樹樹日記

じゅじゅにっき。樹木と野鳥に関する面白い話をご紹介します。

餌付け撮影

2015年03月12日 | 野鳥
大阪郊外の都市公園へ鳥の観察&撮影に出かけました。
目当ての一つはミヤマホオジロでしたが、そのポイントには数人のフォトグラファーがいて餌を撒いていました。餌付け撮影はしたくないので、その場を退去しました。別の場所ではミルワームを撒いてルリビタキを撮影していたので、諦めて通り過ぎました。
この公園には大きな池があって、毎冬50羽ほどのオシドリが滞在します。池の周囲のドングリを食べるようですが、それだけでは足りないので、管理事務所の方が園内のドングリを拾い集めてオシドリに与えています。これも餌付けですが、抵抗なく撮影しました。



佐渡のトキは国家的な餌付けプロジェクトですし、北海道ではタンチョウに、東北地方ではハクチョウに餌を与えていますが、それらは保護のためですから否定しません。
また、NHKやBBCの野鳥番組には餌付け撮影としか思えないシーンがありますが、教育的意義があるので否定しません。
さらに、朝の散歩でヤマガラにヒマワリの種をやるのを楽しみにしている人がいますし、庭に餌台を置いて野鳥を観察する人もいます。私自身もやっていたくらいですから、これも否定しません。
しかし、撮影するために餌付けするのはマナー違反だと思います。鳥の野性を損なうのはもちろん、ヤラセ写真は人を欺くからです。餌付けを隠してブログに掲載したり人に見せれば、「自然に撮った野鳥の写真」と思って見る人をだますことになります。そして、自分自身も裏切ることになります。
不愉快なので別の場所に移動してベンチに座っていると、目の前の葦原からヒクイナが出てきました。餌付けする人もフォトグラファーもいません。独り占めで、気分よく、じっくり眺めたり撮ったりできました。

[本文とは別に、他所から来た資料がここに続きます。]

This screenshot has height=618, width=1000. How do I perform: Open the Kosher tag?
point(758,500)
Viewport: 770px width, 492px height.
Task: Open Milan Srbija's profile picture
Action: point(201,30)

野鳥写真家の真木広造さんはご自身のホームページで餌付け撮影を擁護されています。その中で、「現在の法廷での餌付けについての判定では違法性はなし、餌付けを批判中傷した側に名誉毀損の違法性があり、慰謝料支払い命令の判決が下った判例があります。これが餌付けについての公式な判定です」と書いておられます。
餌付け撮影は法律の問題ではなく倫理の問題なので論点が違うと思いますが、図鑑『日本の野鳥650』の著者である真木さんが餌付け撮影されることは否定しません。NHKやBBCと同じく教育的意義があるからです。まれにしか現れない鳥を図鑑用に撮影するために、ご自身がおっしゃる「高度な餌付け技術」を駆使されることはあるでしょう。
しかし、一般のフォトグラファーが「こんな鳥を撮った」と自慢するために餌付けするのは、鳥と人を裏切る行為だと思います。
ヒクイナを見ていたら、同じ葦原からクイナも出てきました。



頭では餌付け撮影のことを考えながら、目はクイナとヒクイナを追いかけていました。